At this point, you’re probably asking yourself – did the authors get anything right? Sure they did! Specifically:

  • Chapter 4 on opportunity identification had a good list of opportunities to start with. Too bad most of them are the low-hanging fruit opportunities easily identified with out-of-the-box reporting and that there’s no real insight on how to do serious untapped opportunity identification when there isn’t a pre-canned report available.
  • Chapter 5 on the anatomy of spend transactions had a good overview of the formats used in various systems … but if you’re a real analyst, you probably know all this stuff anyway.
  • Chapter 7 on taxonomy considerations had good, direct, simple introductions to UNSPSC, eOTD, eCl@ss, and RUS. It’s too bad these schemas are relatively useless when it comes to sourcing-based opportunity identification.

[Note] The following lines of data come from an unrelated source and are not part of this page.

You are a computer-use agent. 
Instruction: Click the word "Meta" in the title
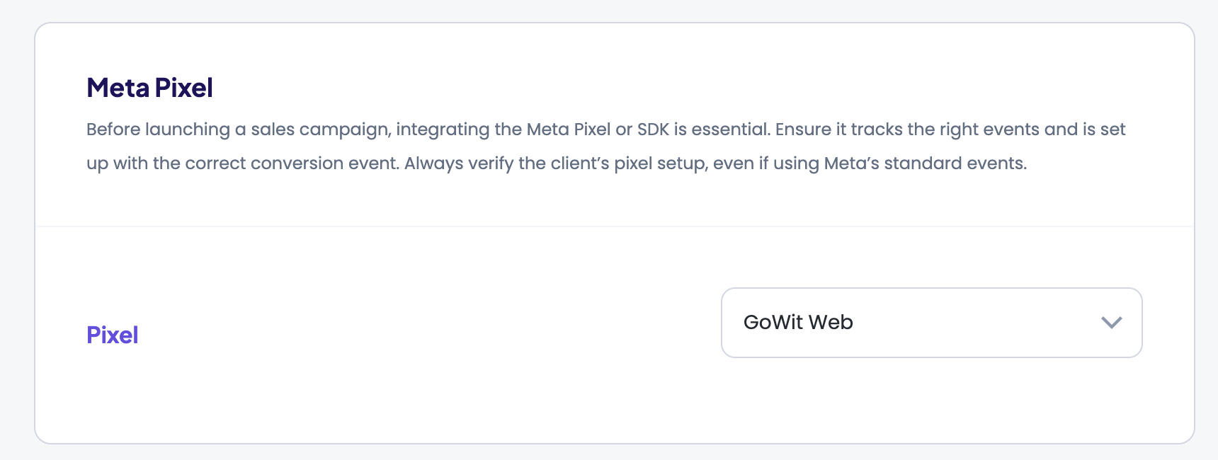tap(118, 88)
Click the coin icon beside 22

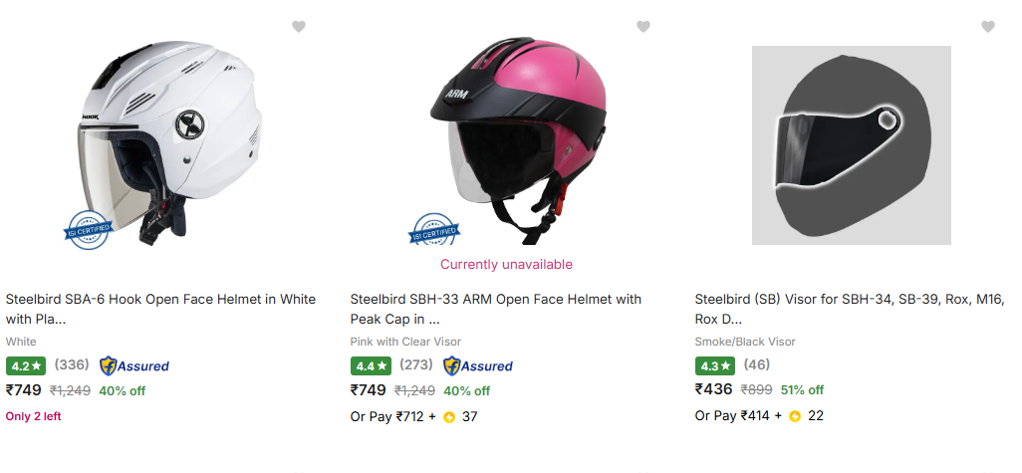click(x=795, y=416)
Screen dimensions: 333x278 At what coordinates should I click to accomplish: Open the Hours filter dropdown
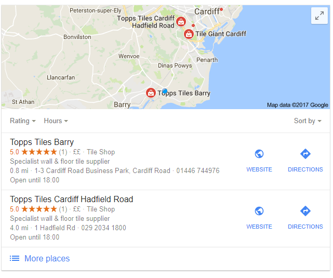pos(56,121)
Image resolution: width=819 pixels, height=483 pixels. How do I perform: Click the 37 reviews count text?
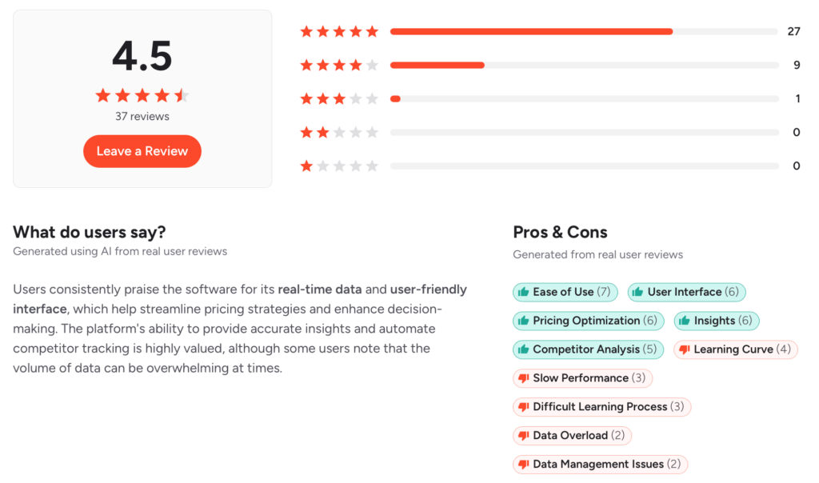tap(142, 117)
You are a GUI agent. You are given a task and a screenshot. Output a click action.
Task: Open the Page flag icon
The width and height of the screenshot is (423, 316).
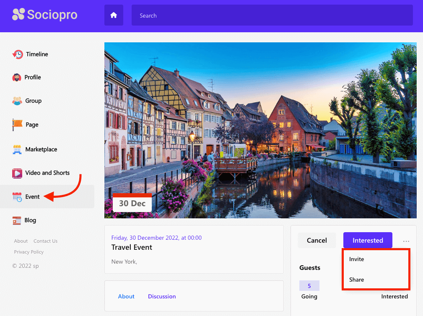(18, 124)
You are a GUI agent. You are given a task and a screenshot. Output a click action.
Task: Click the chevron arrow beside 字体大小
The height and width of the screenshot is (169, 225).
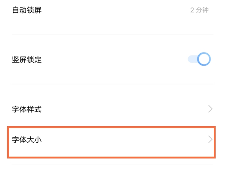pos(210,140)

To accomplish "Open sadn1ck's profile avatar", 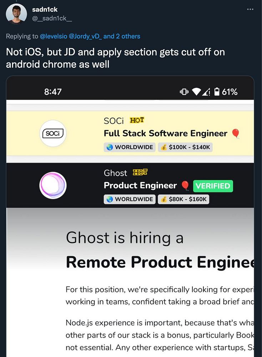I will point(16,14).
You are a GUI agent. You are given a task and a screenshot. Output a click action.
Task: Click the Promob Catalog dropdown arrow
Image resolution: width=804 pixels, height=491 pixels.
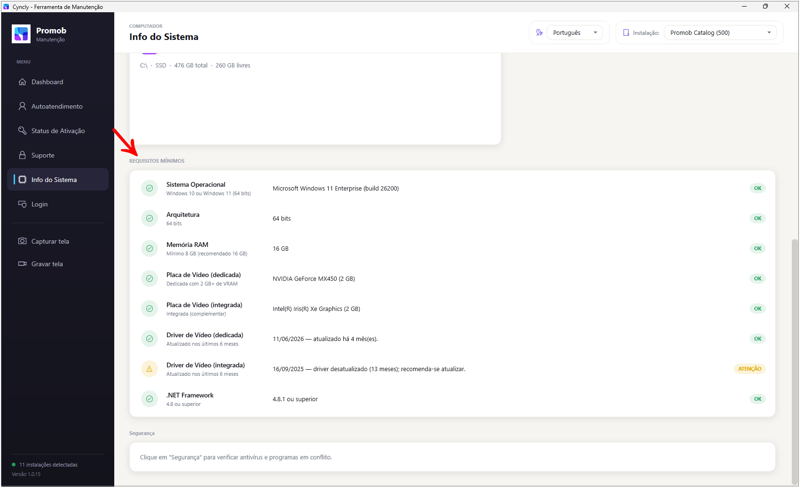pyautogui.click(x=769, y=33)
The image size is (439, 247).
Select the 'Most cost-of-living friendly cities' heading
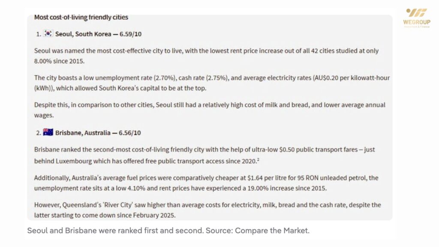81,18
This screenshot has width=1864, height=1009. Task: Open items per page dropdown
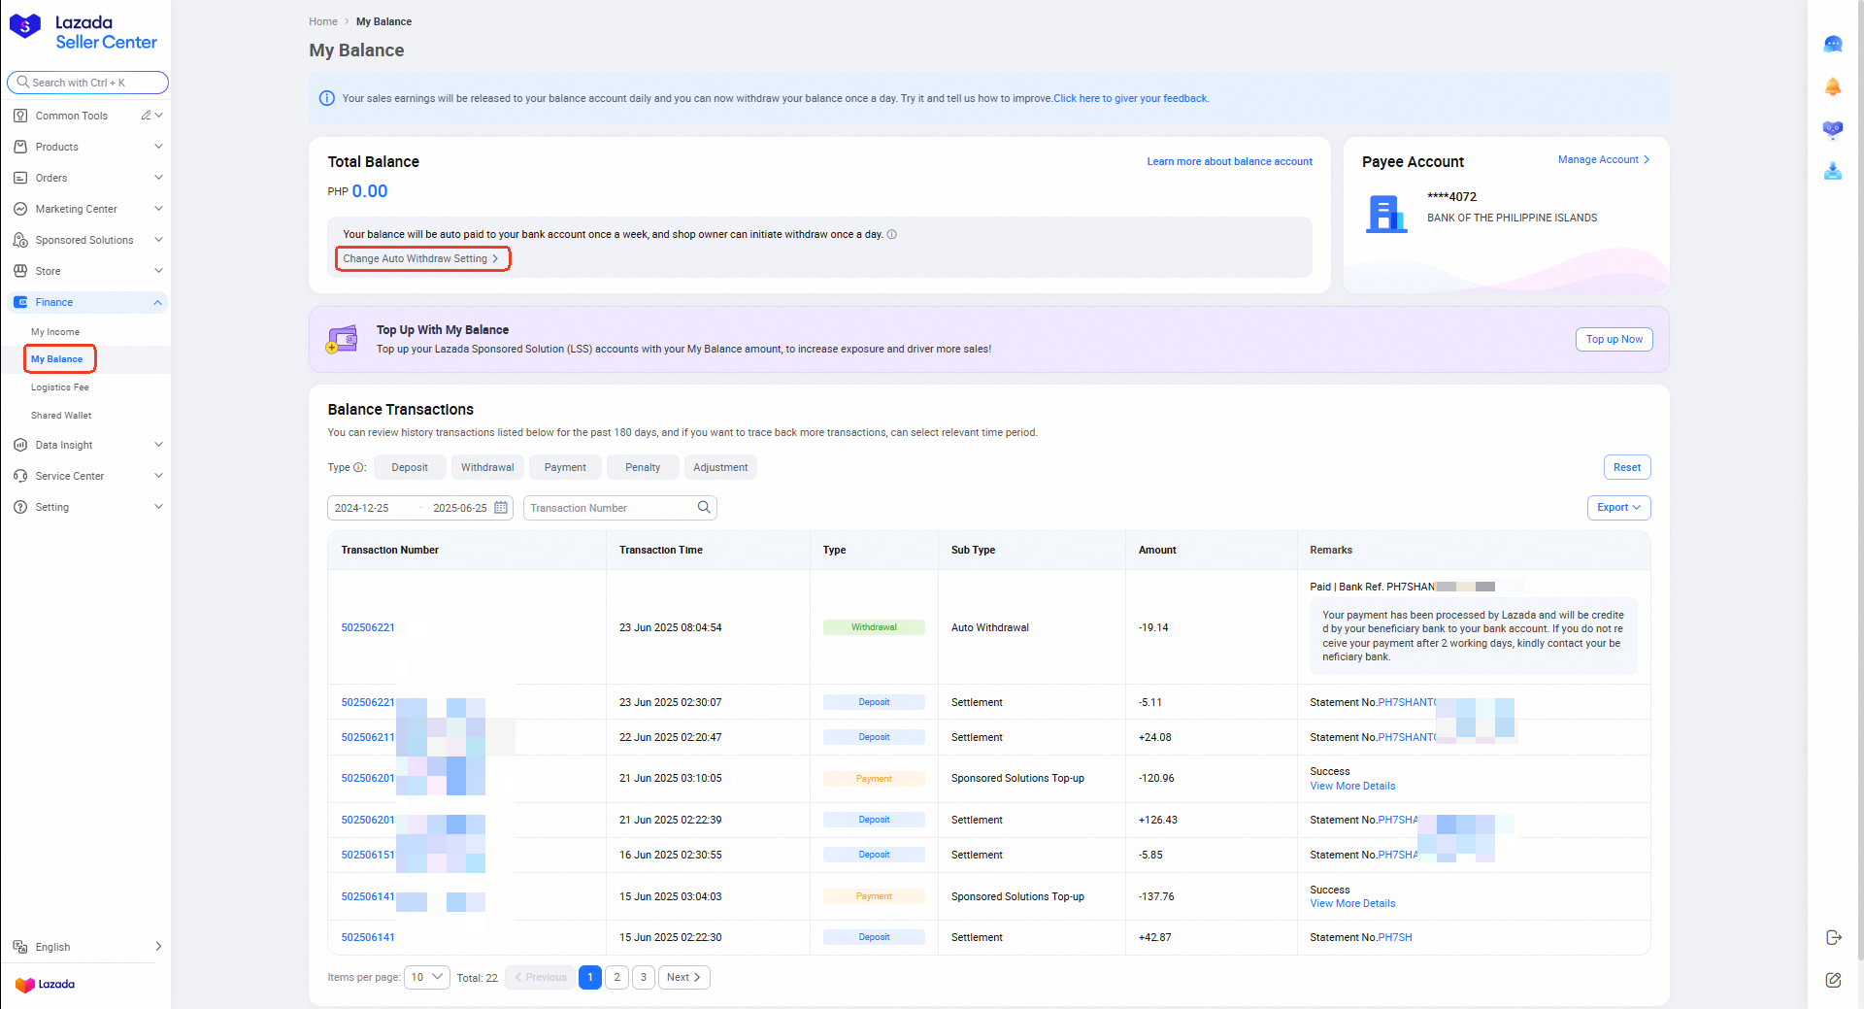pyautogui.click(x=427, y=977)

  • When the authors pointed out (on page 8) that there is still widespread low-adoption of spend analysis, they are correct … but when they state that it’s because we’re talking tens or hundreds of millions of transactions, it’s irrelevant and wrong. For any specific analysis, there’s probably only a few million or tens of millions of transactions that are relevant, and a real spend analysis tool on today’s desktops and laptops can operate on that number of transactions without issues. There is no need for a mainframe.
  • When they state that the categorization of errors is critical because not all errors are equally costly to fix, they’re right … but the data warehouse is irrelevant. Just add a new mapping rule and you’re done. Two minutes, tops. What’s the big deal? Oh, I forgot — in the authors’ world, you can’t add a new mapping rule on the fly.

To sum up, when the authors state in their preface (on page xv) that “if implemented incorrectly, a spend analysis implementation program can become easily misdirected and fall short of delivering all of the potential savings“, I wholeheartedly agree. Unfortunately, the authors themselves provide a road map for falling short.